- General Motors plans to sell its plant in India to Chinese company
- But this deal is not progressing due to the ongoing conflict between India and China.
- It is necessary to get government approval for China’s investment in India
- Tension between the two countries is not expected to get this approval at present.
The US-based auto giant General Motors is upset by the ongoing India-China stand off between India and China. This is because the company plans to sell its plant in India to Chinese company Great Wall Motor. But the deal between India and China has not been able to overcome the deal, which is increasing the burden on General Motors.
Actually, government approval is necessary for China’s investment in India. The tensions between the two countries are not expected to get this approval recently. According to sources, General Motors plans to shut down the plant from next month. A source said that the plant will be closed by next year or the Great Wall will take over.
Sale off 2017
General Motors was expected to get $ 25–30 million from the deal. The company’s plan was that this amount would be used to compensate for the expenses incurred in covering the business in India. Thus there would be neither profit nor loss for the company. But delay in the deal will increase the company’s expenses. The company will have to pay severance pay.

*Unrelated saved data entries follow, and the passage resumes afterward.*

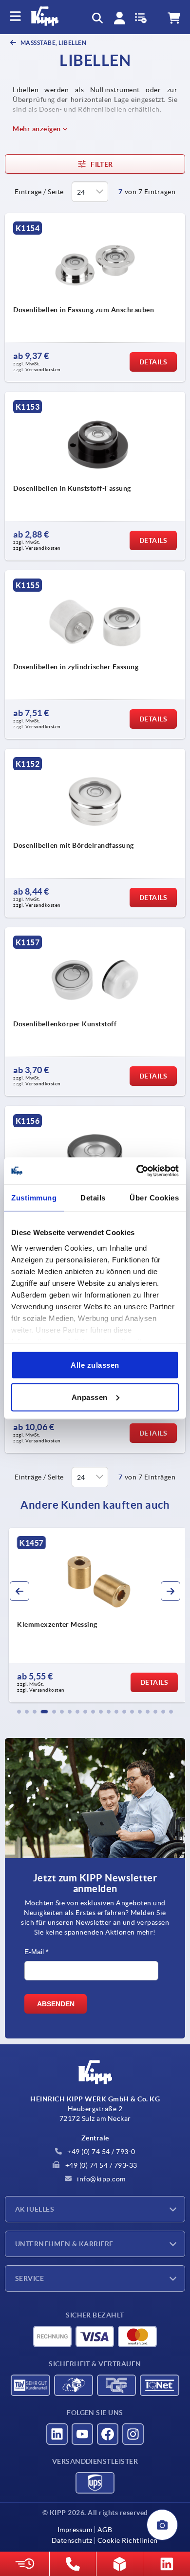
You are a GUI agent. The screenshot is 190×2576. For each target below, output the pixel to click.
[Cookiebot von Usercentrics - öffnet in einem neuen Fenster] (137, 1170)
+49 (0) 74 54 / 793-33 (100, 2165)
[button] (19, 1712)
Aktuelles (34, 2209)
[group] (95, 1615)
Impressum (75, 2529)
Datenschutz (72, 2540)
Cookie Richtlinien (127, 2540)
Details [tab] (93, 1198)
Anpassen (90, 1397)
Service (29, 2278)
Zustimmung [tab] (34, 1198)
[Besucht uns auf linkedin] (57, 2434)
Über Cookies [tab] (154, 1198)
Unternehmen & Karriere (64, 2244)
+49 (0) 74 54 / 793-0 (100, 2152)
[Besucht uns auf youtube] (82, 2434)
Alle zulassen (95, 1365)
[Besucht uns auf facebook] (107, 2434)
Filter (102, 164)
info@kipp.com (101, 2179)
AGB (104, 2529)
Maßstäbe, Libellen (52, 43)
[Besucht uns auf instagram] (133, 2434)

According to sources, the cost of severance pay may increase as the situation regarding this deal is not clear. Employees are demanding more relief as it will be difficult for them to get a new job due to the coronavirus epidemic. General Motors stopped selling cars in India in 2017. The reason for this was that despite millions of efforts, the company could not increase its sales in India. However, work continued at the plant for export. The company’s plant in Maharashtra employs around 4000 employees.